The truth of the matter is that the government has always relied on the existing anti-American sentiment among the Muslim-majority population of Bangladesh to energise its political bloc right before the elections. As a consequence, we see incidents like the vehicle of then-ambassador Marcia Bernicat being attacked in Dhaka’s Mohammadpur in 2018 by a local unit of the ruling party.

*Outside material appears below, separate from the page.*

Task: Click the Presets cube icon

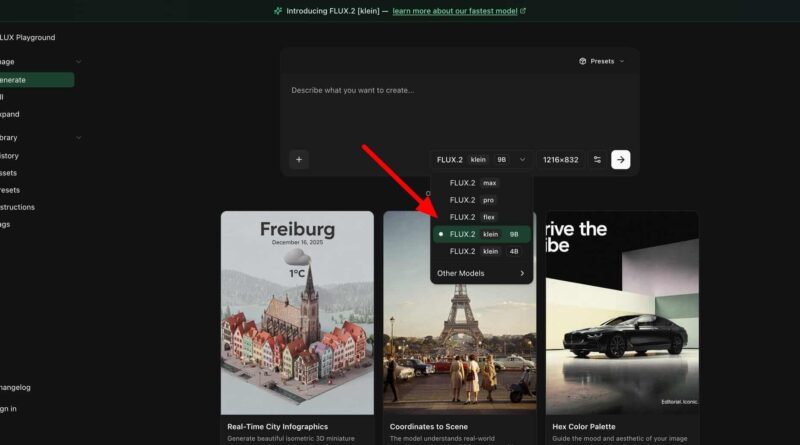Action: (x=583, y=61)
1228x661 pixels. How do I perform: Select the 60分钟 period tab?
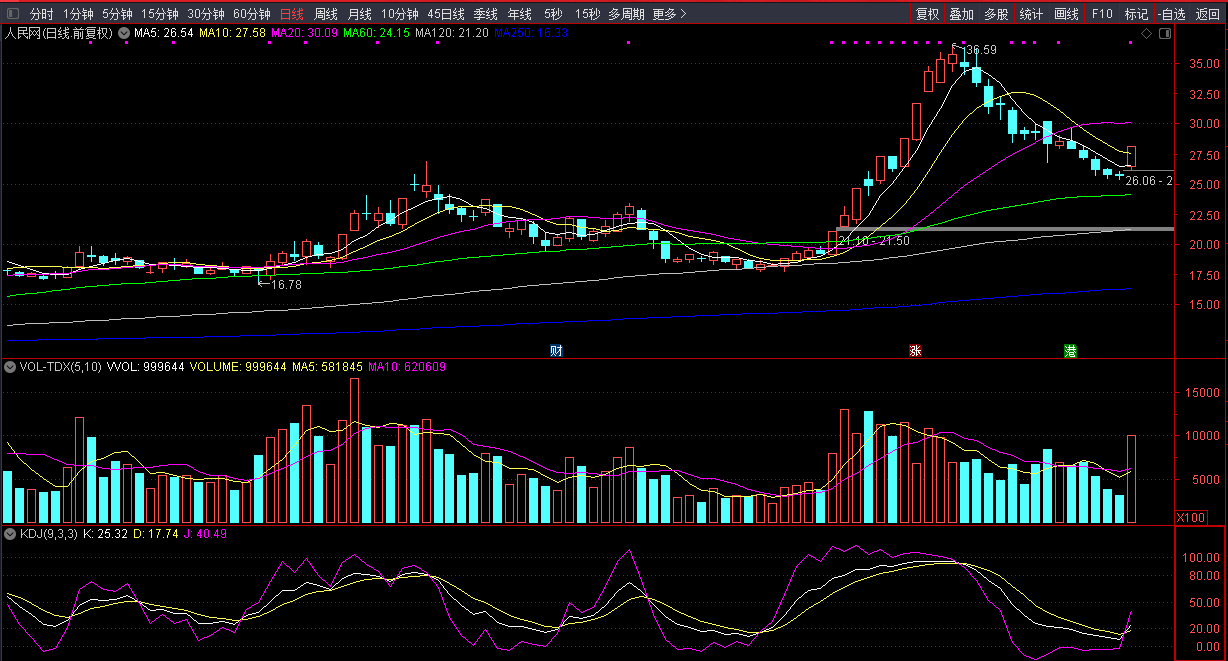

However, it seems that the current regime is not aware that the tides have shifted. The population of Bangladesh is no longer as anti-American as it was during the war in the Middle East. The crucial vaccine donations during the pandemic, the support and aid being poured into Bangladesh to handle the Rohingya refugee crisis, as well as the US holding its place as the number one location for higher education abroad — all these factors and more have resulted in a surge of popularity of the US in the national psyche. An example of this is clear in the people’s reactions to the recent escalation in Palestine. The people have unanimously raised their voices against Israel, as expected. However, criticism against the US in this matter is almost non-existent, even among Islamic political entities.
The government also seems quite oblivious to the fact that the United States holds enormous sway over Bangladesh’s relationship with the UN, the UK, Canada, Australia and other important western development partners. Such blatant antagonism is going to undermine the soft power that Bangladesh has built up over time. Already, we are seeing EU nations and other western nations applying pressure on Bangladesh relating to human rights records.
When the leadership from the very top is espousing anti-American sentiments in parliament, it is only natural that the sentiment will be carried down to grass-roots political activists. But what may have worked before might just be the undoing of the ruling party in the coming days. All of this is, of course, due to the critical lack of attention from the government in strengthening democratic institutions in Bangladesh.
The ruling party has been so obsessed with development that it has forgotten all other nation-building pillars. Now, all these factors are popping up one by one. The party might think that everything will be fine if they can just hold on and get the election over with. I fear that they are not even aware of the consequences they might face if they refuse to heed the demands of the people.
Zillur Rahman is the executive director of the Centre for Governance Studies and a television talk show host.